Application and source code

As you've noticed there are no any attachments to this article - no source code, no pre-built sample applications, nothing else. That is because all this is available in GRATF project, where all the code, samples and additional information can be obtained. In order to get 3D augmented reality working, you will need to get at least 2.0.0 version of GRATF.

Conclusion

It took me a while to complete the project from its very first stage, when a glyph recognition algorithm was prototyped, till the final result, which is the 3D augmented reality. But I must admit I enjoyed doing it and learned a lot, especially taking into account that most of it was done from scratch - just brainstorming about the algorithms, looking for bits of knowledge around the Internet, etc. Could it be done quicker? Sure. For me it was just a hobby project driven when time permits.

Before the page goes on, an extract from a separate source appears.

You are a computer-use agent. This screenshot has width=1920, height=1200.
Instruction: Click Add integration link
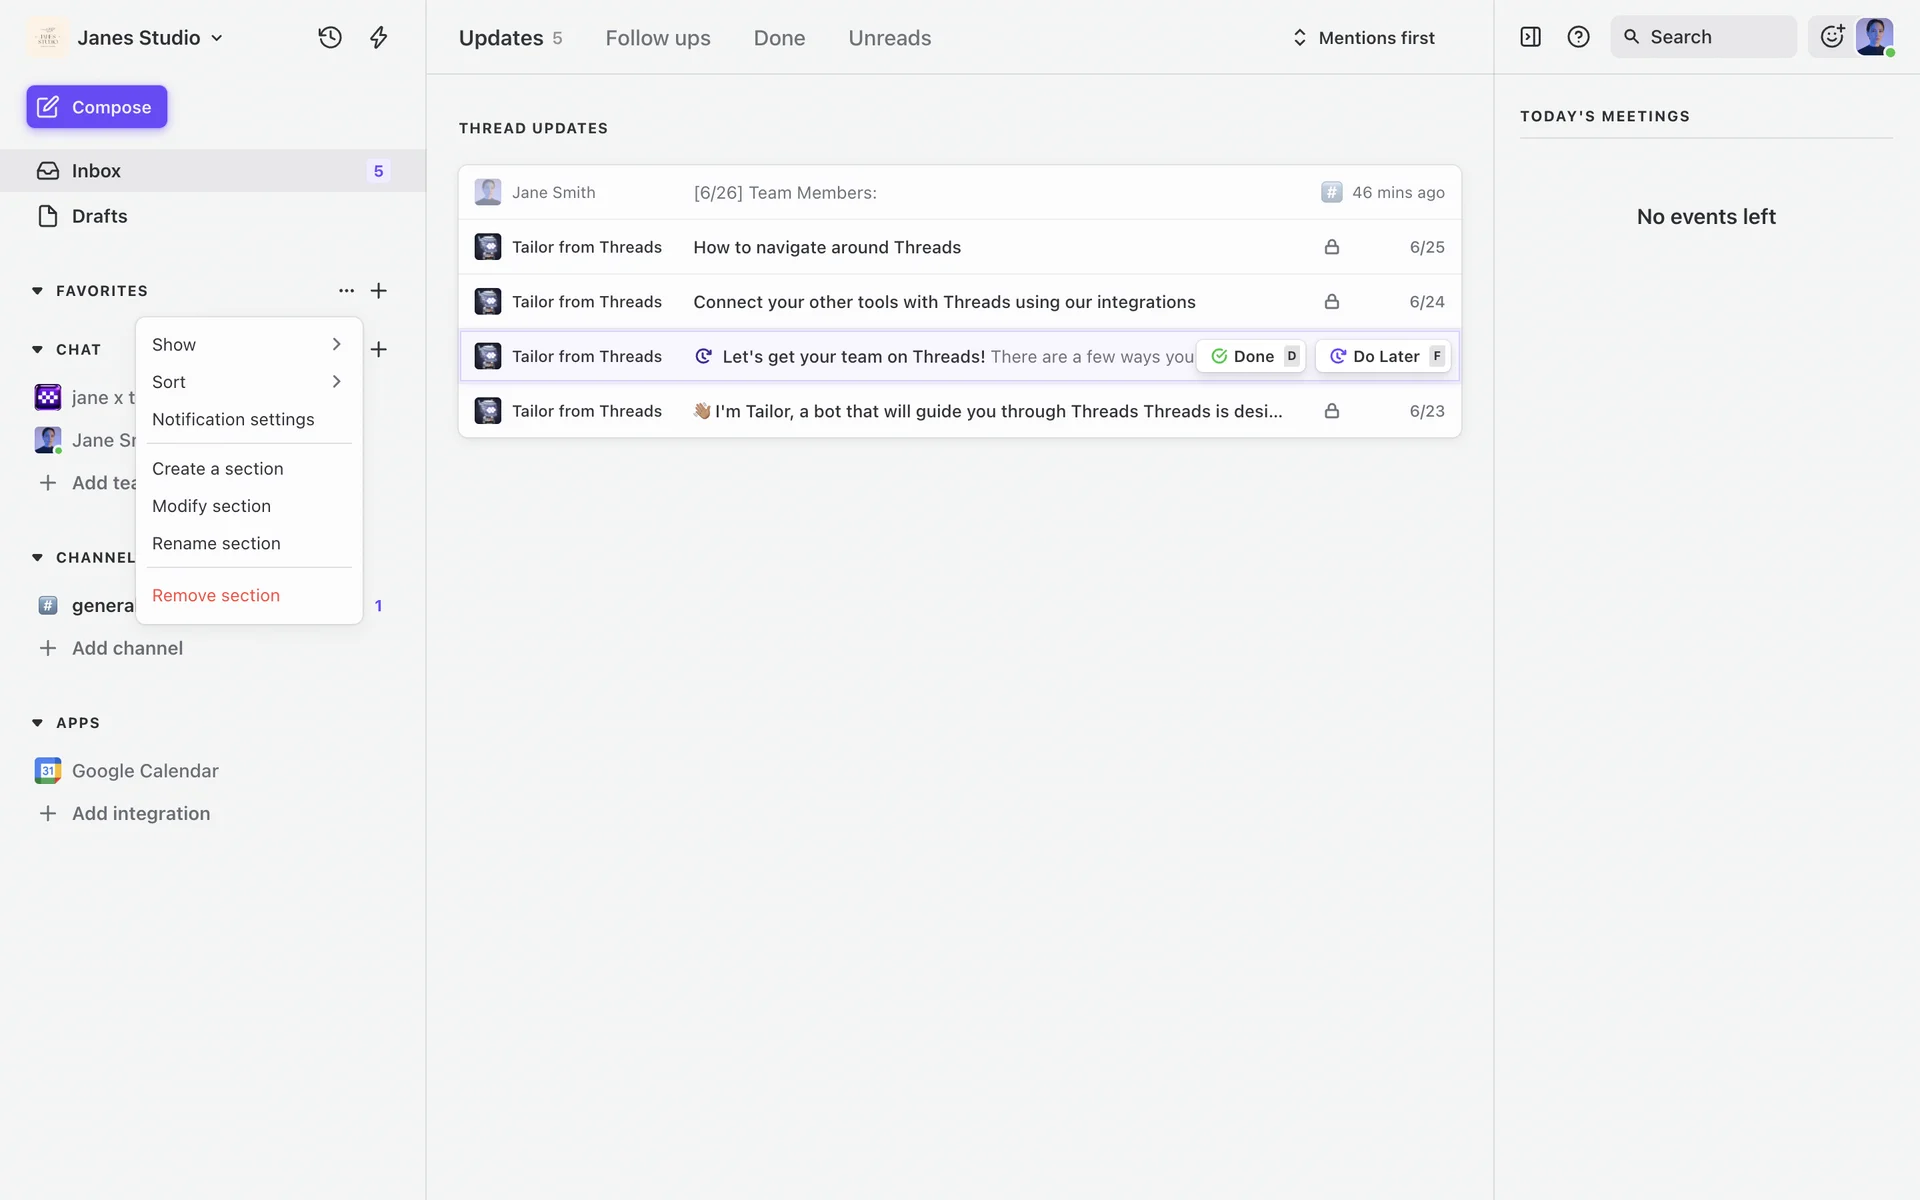141,814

At this point the GRATF project, which accumulates all the results of the work being done, consists of the 2 main parts: 1) a glyph localization, recognition and pose estimation library and 2) a Glyph Recognition Studio application, which shows all in action including 2D/3D augmented reality. Since the core algorithms are put outside into a library, it makes them easy to integrate and use in another application, which requires either glyph recognition only or something more like augmented reality.

Although it was done a lot to get it working, there is still more to continue in order to improve it. For example, one of the crucial areas is glyph detection/recognition. At this point the algorithm may fail to detect a glyph if it moves too fast for current illumination conditions and camera's exposure time. In this case glyph's image gets blurred making it hard to do any recognition with it. Further improvement could be done in 3D pose estimation algorithms. And of course there is a lot can be done about tracking glyphs. For example, it could be possible to calculate glyph's movement/rotation velocity and acceleration along 3 axes, which could be used for making some nice 3D games and effects.

I really hope this article (and the previous one on this topic) will find its readers and the project will find its users, so the work could be reused and extended to bring new cool applications.